Difficile trovare dei vincitori in questa vicenda dei sottomarini che l’Australia ha deciso di acquistare dagli Usa, abbandonando l’accordo stipulato cinque anni fa con la Francia. Una scelta, quella di Canberra, che ha provocato un vero terremoto nel contesto internazionale, con la Cina che denuncia l’ulteriore intensificazione delle tensioni nel Pacifico e Parigi che protesta veementemente, e con un gesto senza precedenti richiama per consultazioni i suoi ambasciatori in Australia e negli Usa.
Non vince l’Australia, che per i sottomarini diesel francesi ha già speso più di un miliardo di dollari e sulla cui capacità di gestire e mantenere quelli statunitensi a propulsione nucleare gli esperti nutrono ben più di un dubbio. Non vince la Cina, la cui politica spregiudicata nell’Indo-Pacifico ha infine concorso ad alimentare una pericolosissima corsa agli armamenti. Non vincono gli Usa, che scatenano una profonda crisi diplomatica con un importante alleato come la Francia, destinata a lasciare ferite profonde dentro relazioni transatlantiche di loro già deteriorate.
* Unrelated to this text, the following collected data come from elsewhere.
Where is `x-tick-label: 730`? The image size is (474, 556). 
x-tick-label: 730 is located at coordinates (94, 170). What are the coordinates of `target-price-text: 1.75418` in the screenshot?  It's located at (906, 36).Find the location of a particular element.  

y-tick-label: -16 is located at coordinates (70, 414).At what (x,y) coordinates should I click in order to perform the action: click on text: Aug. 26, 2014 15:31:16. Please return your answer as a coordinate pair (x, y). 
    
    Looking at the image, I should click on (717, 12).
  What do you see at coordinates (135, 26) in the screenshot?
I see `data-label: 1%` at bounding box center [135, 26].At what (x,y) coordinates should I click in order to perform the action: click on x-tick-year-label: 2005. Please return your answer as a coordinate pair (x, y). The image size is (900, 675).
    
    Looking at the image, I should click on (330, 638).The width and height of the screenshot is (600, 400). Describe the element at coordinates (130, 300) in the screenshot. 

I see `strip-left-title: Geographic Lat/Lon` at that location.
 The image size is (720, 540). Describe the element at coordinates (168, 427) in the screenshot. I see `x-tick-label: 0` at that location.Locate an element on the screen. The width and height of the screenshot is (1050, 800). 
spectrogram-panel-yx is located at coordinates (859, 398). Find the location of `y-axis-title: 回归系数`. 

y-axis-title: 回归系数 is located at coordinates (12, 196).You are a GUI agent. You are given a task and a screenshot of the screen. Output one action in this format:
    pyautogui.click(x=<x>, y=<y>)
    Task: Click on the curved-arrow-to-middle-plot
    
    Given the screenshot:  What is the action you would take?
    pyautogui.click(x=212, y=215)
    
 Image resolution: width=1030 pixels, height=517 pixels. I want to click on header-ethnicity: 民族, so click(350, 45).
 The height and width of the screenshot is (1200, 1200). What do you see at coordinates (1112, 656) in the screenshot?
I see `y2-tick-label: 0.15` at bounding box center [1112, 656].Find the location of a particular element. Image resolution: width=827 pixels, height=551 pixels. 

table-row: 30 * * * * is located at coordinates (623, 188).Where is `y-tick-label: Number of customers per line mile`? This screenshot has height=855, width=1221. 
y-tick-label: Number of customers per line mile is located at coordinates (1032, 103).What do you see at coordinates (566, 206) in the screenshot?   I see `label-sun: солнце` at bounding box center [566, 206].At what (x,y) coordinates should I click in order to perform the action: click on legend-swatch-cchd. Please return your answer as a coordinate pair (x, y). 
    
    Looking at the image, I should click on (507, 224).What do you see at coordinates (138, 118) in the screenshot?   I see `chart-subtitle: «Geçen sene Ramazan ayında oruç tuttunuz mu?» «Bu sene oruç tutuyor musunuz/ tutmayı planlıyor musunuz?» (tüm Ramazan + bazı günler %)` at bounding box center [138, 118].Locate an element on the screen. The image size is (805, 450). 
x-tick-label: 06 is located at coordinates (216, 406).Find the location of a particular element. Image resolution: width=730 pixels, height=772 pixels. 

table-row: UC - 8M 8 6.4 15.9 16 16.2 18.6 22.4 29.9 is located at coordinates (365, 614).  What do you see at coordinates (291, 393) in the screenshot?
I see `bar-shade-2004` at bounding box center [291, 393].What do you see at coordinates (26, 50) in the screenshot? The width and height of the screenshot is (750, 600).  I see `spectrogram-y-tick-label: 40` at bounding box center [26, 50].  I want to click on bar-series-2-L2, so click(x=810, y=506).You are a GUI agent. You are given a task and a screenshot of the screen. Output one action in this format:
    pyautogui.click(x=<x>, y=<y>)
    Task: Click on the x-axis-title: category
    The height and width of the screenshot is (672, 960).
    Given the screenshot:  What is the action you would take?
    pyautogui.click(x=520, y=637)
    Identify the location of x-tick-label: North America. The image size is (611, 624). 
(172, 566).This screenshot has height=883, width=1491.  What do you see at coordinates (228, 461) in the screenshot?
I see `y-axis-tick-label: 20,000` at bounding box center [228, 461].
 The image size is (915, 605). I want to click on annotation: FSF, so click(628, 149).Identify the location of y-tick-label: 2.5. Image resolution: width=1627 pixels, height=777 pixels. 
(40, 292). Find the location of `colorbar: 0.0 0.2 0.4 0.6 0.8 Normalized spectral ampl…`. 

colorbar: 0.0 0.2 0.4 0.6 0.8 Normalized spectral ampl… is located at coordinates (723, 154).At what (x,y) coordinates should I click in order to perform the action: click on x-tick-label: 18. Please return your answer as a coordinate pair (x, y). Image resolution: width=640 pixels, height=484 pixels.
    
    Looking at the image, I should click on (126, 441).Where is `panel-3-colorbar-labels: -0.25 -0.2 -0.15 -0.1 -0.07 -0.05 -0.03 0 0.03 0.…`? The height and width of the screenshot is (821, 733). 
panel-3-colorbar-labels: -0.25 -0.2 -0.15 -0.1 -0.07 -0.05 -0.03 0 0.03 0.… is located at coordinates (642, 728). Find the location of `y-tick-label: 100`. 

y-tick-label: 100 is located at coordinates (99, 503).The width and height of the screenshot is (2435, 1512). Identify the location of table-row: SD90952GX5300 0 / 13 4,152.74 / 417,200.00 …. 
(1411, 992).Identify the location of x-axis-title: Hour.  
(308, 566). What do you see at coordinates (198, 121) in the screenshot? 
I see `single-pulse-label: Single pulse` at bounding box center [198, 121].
Non vince infine la Francia, che subisce una pesantissima umiliazione – di fatto scopre solo all’ultimo minuto di questo nuovo accordo – e vede messo in discussione uno dei pilastri della sua politica estera e di sicurezza: un’azione aggressiva e non di rado spregiudicata di esportazione di armamenti e know-how militare funzionale a estendere la sua influenza e finanziare la sua ambiziosa politica di difesa. Francia che cerca di mitigare il danno, esasperando lo scontro con gli Usa, anche per occultare le tante magagne che hanno contribuito al tracollo dell’accordo con l’Australia del 2016. Dall’esplosione dei suoi costi (praticamente raddoppiati e che nelle previsioni ultime superavano i 50 miliardi di dollari) ai tempi di consegna dei sottomarini, già estesi oltre il 2035; da problemi di cybersicurezza sui quali la compagnia francese Naval Group responsabile per la costruzione dei sommergibili non dava forti garanzie alle promesse già disattese sul numero di posti di lavoro che sarebbero stati creati in Australia.
Se la Francia, e la sua politica estera e industriale, ne escono male, gli Usa ne escono però malissimo. Lo sgarbo diplomatico è grave e stridente con la retorica e le promesse di Biden di voler rilanciare la partnership euro-americana. L’enfasi sulla sfida con la Cina contribuisce non solo a un ulteriore innalzamento delle tensioni, ma anche ad acuire il rischio di una proliferazione nucleare che non è nell’interesse di nessuno. Il coinvolgimento, ancillare e subalterno, del Regno Unito in un’alleanza a tre con Usa e Australia – l’AUKUS – concorre a sua volta ad acuire le tensioni con Parigi e, in una certa misura, col resto dell’Europa. Europa che, a partire dalla Germania, guarda spesso con diffidenza alle ambizioni francesi e alla dissimulata ambizione di Parigi di usare la sua capacità militare per svolgere un ruolo di guida dentro la UE; ma che non può che essere scioccata dal ruvido unilateralismo statunitense che, sottolinea giustamente il Ministro degli Esteri francese Jean-Yves Le Drian, ci si poteva aspettare da Trump, non certo da Biden.
Non ci sono vincitori, dunque. E ciò ci mostra una volta ancora tutta la fragilità di un ordine internazionale dove non esistono né un egemone capace d’imporre a tutti regole condivise né un sistema di governance in grado di prevenire pericolosissime escalation come quella cui stiamo assistendo. E dove anche ordini parziali e regionali – come quelli atlantico ed europeo – mostrano una volta di più la loro obsolescenza e fragilità.